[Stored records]
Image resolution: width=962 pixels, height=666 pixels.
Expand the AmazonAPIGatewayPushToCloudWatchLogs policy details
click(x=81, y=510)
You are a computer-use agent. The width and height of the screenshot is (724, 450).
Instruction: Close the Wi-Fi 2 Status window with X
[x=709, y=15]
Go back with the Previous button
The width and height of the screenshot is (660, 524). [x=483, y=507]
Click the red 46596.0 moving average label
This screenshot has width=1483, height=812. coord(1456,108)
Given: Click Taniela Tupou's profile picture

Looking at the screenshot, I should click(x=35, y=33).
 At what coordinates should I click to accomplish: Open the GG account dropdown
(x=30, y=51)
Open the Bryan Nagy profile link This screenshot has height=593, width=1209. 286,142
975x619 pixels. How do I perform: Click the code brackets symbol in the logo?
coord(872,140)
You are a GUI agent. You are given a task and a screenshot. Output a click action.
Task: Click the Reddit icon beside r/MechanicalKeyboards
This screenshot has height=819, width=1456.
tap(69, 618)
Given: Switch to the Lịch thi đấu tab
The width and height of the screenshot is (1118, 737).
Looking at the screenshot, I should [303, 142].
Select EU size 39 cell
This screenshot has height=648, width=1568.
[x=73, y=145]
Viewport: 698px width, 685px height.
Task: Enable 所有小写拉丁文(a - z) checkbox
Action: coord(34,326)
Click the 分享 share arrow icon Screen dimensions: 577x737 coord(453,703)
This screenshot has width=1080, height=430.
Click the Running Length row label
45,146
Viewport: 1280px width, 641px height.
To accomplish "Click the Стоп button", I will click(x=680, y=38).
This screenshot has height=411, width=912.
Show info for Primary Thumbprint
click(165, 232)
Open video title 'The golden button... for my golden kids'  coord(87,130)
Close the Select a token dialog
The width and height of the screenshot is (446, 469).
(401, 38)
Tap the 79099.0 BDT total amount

[Exercise details] Each line from the one with "Close the Select a token dialog" through the end of the entries above is to be returned word for word. Nothing else belongs in the answer.

[Response]
Close the Select a token dialog
The width and height of the screenshot is (446, 469).
(401, 38)
Tap the 79099.0 BDT total amount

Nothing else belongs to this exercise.